A local SQLite relational database management system is used to store Isolate IDs, minimal set of metadata, and GISAID IDs assigned at the time of submission. The database contains two tables (but can be expanded): isolate_meta & segments_seqs. A composite primary key of Isolate ID & submission time is used in isolate_meta and is linked to the same composite foreign key in segments_seqs. Storing data in a relational database locally is less mutable than a csv, allows GISAID IDs to be found before they are released on GISAID EpiFlu, can be expanded to add new tables with new attributes (variables), and is queried with Structured Query Language (SQL) making it a standardized and scalable way to search for records. epyflu outputs the database to a user-specified file (ex. /path/to/your/database/flu.db).
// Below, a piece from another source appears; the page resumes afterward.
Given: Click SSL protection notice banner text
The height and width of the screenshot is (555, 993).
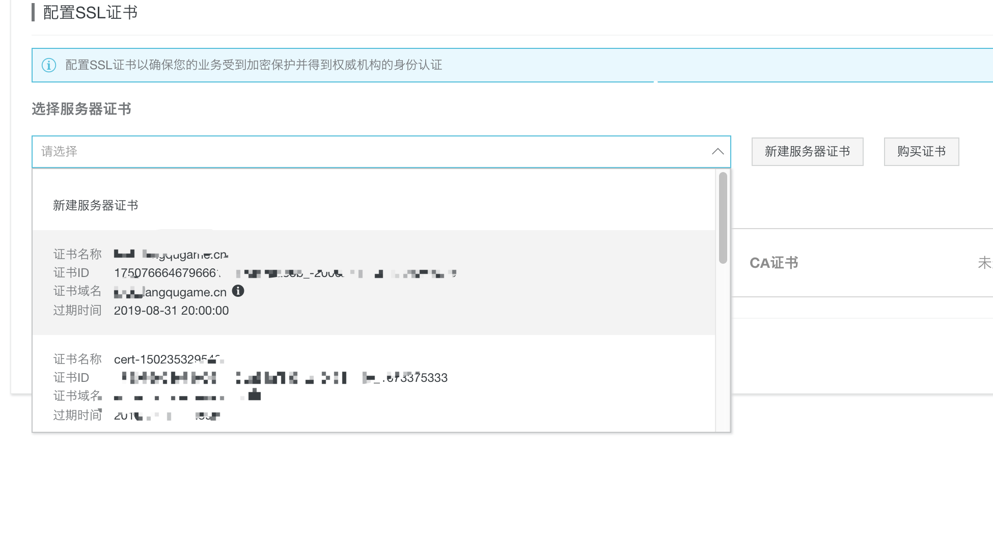Looking at the screenshot, I should click(x=254, y=65).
The user may view this file by importing it into a SQL client like DBeaver, Beekeeper Studio, or Sqlectron. Alternatively, using the sqlite3 and pandas packages, a user may connect to their SQLite database and convert the results of a SQL query to a dataframe using the read_sql_query function from pandas (see query_sqlite_db function from epyflu.sqlite_db module). The database schema are specified below:

erDiagram
    isolate_meta {
        TEXT isolate_id PK
        TEXT submission_time PK
        TEXT code
        TEXT dataset_id
        TEXT gisaid_id
        TEXT submission_date
        TEXT collection_date
        TEXT subtype
        TEXT location
        TEXT host
        TEXT released
    }

    segment_seqs {
        TEXT seg_id PK
        TEXT isolate_id FK
        TEXT submission_time FK
        TEXT code
        TEXT dataset_id
        TEXT gisaid_id
        TEXT submission_date
        TEXT segment
    }

    isolate_meta ||--o{ segment_seqs : "contains"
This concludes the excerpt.